I ordered all my tomato seeds except Indigo Rose from Totally Tomatoes. I’ve been ordering from these tomato/pepper specialists for many years, and I’ve never been disappointed. The rest of my vegetable and herb seeds come from Johnny’s Selected Seeds.
After discussing the pros and cons of potential bean candidates, Wonder Spouse and I decided to stick with the bean varieties we grew last year: Jade bush beans and Fortex pole beans. Both were fantastically productive and delicious. We’re sticking with Red Ace beets; we know they grow well in our garden, and they always taste wonderfully sweet.
In addition to Nelson carrots, we’re going to try Laguna carrots, which are supposedly very heat-resistant. The idea of keeping carrots productive even midway through our summer swelters was too tempting to resist.

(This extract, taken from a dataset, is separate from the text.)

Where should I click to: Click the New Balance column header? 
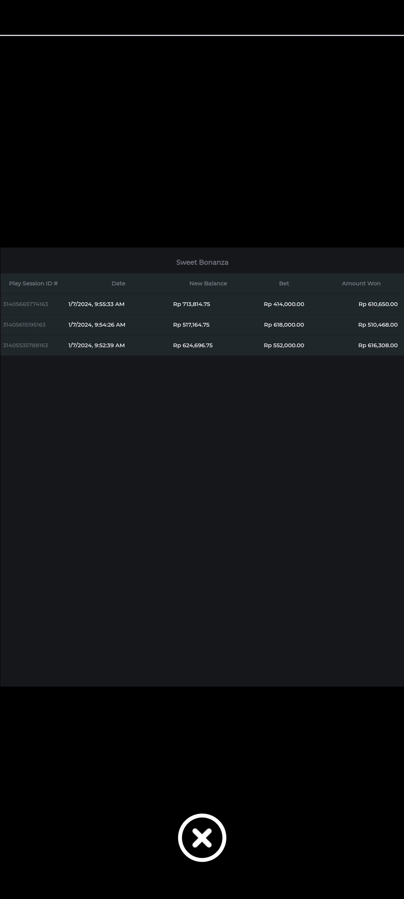click(x=208, y=284)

I went a little nuts on the lettuces. I always do. Suffice it to say that I focused on heat-resistant varieties, made sure to get some colorful red ones, and also threw in a mesclun mix for pizzazz.
I’m trying Sugar Sprint snap peas. They are theoretically stringless, unlike the Sugar Anns I’ve been growing. And I went with heat-resistant spinach varieties.
On the summer squash front, I’m growing Raven zucchini again; we’ve been pleased with their vigor. And we’re going to try Spineless Perfection. If this variety really lacks spines, I will indeed be delighted – assuming they produce well and taste good too. We’re trying a patty pan type called YStar that intrigued Wonder Spouse.
But we’re not doing winter squash again. We’ve decided we just don’t eat enough of them to justify the garden space needed to grow them. And we’re lucky enough to live in an area blessed with many small farmers and markets that offer tasty, locally grown winter squashes in abundance when we do have a craving.
We’re going to try Bright Lights swiss chard, and in addition to my culinary basil standards (Nufar and Aroma2), I’m going to grow Amethyst Improved, which is supposed to be deeply and reliably purple while tasting fabulous.
I don’t usually order annual flower seeds beyond Queen Sophia marigolds, which I consider essential to the vegetable garden. But this year, as a benefit of my membership in the Garden Writers Association, Renee’s Garden sent me a media kit that offers me free seeds if I’ll write about my results. Free seeds – say no more! I’ve ordered ten flower varieties, many of them heirlooms, which I’ve found are usually better at attracting pollinators than the fancy newer hybrids. I’ll let you know how they do as the season progresses.
As usual, I’ve ordered quite an ambitious number of seeds. As always, if Mother Nature doesn’t cooperate, I’m going to have a sad excuse for a garden. My county is in moderate drought right now. Every rain event promised seems to peter out just before it gets to my house. But my seed orders are in. I am placing my garden in the hands of the weather gods.